Sony Novalux LTV van op de
CES elektronicabeurs,
5 cm buiten de muur, 18 cm in de muur
Helaas is het niet allemaal goud dat blinkt. Aan LTV zijn ook heel wat nadelen verbonden die fabrikanten Novalux en Arasor ‘vergeten’ te vermelden. Zo is een LTV met een dikte van 23 centimeter nauwelijks een ‘flatpanel’ te noemen. Op de CES elektronicabeurs van dit jaar probeerde Novalux dit op te smukken door hun LTV’s in de muur te monteren, waardoor enkel het beeldscherm vooraan uitstak.
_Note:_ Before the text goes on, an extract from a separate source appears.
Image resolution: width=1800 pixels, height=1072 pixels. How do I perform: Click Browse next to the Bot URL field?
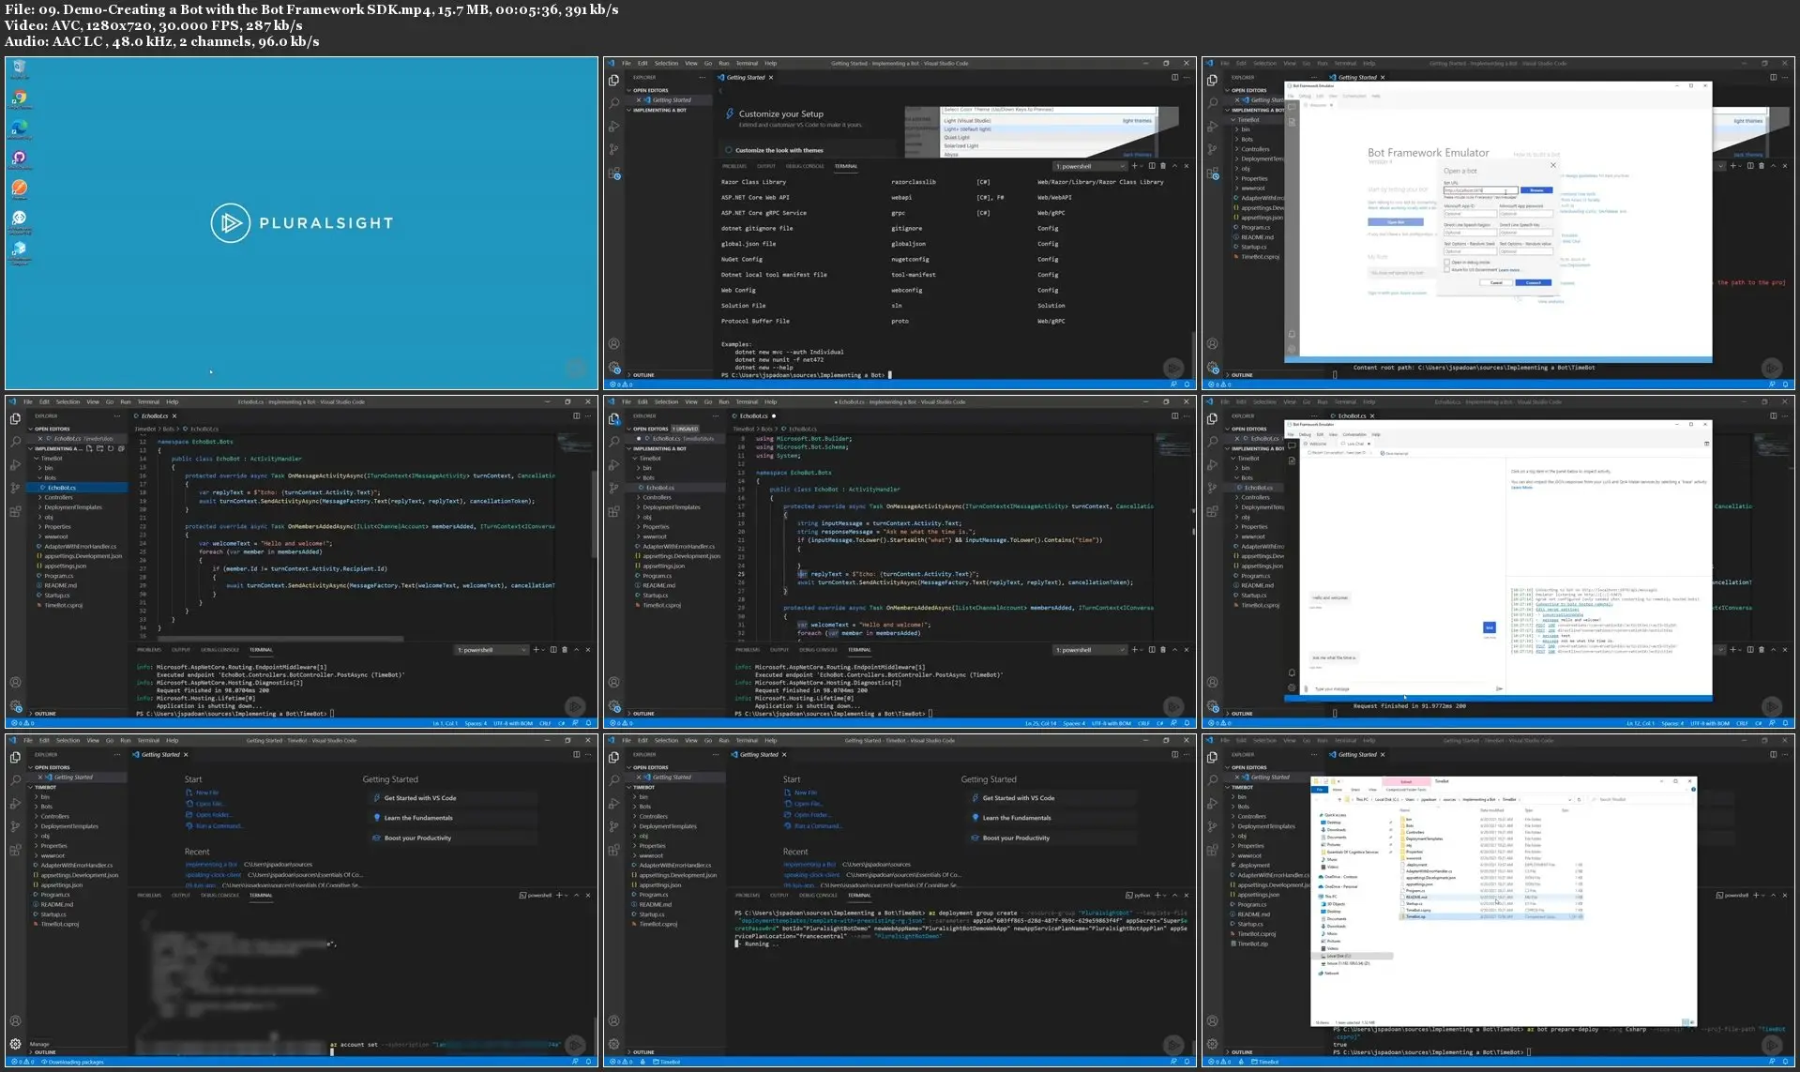click(1535, 190)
Een ander heikel punt is de kostprijs. De fabrikanten argumenteren wel dat lasers niet zo duur zijn, maar dat is enkel het geval bij de vaak gebruikte rode lasers. Voor LTV heb je naast rode ook een groene en blauwe lasers nodig, en vooral voor deze laatste tel je astronomische bedragen neer. Dit wordt echter omzeild door van zogenaamde pumped lasers gebruik te maken: een standaard rode laser waarvan de frequentie van het uitgestraalde licht verdubbeld wordt en zo een andere kleur aanneemt. Dit zorgt op zijn beurt dan weer voor moeilijker te voorspellen lichtfrequenties waardoor het licht van de laser dat van zijn kameraden begint te storen (speckle genoemd). Hierdoor treden storende effecten in het beeld op. De laserjongens hebben in ieder geval nog wat werk voor de boeg.

Voordelen
- zeer hogere kleurweergave
- geen regenboogeffect
- lichter dan DLP
- levensduur

Nadelen
- kostprijs
- kans op speckle
- afmetingen (dikte)
- geluid van de koelventilator
- laserlicht is mogelijk gevaarlijk

Conclusie
Waarom men plots LTV als de heilige graal van de beeldschermen beschouwd blijft ons een raadsel. De technologie heeft inderdaad heel wat pluspunten zoals kleurenweergave en levensduurte, maar daar tegenover staan toch heel wat nadelen zoals de afmetingen, kostprijs en geluid van koelventilatoren. Zal LTV zijn beloftes waarmaken? We denken van wel, maar wanneer en tegen welke prijs? Wij zetten er alvast niet op in.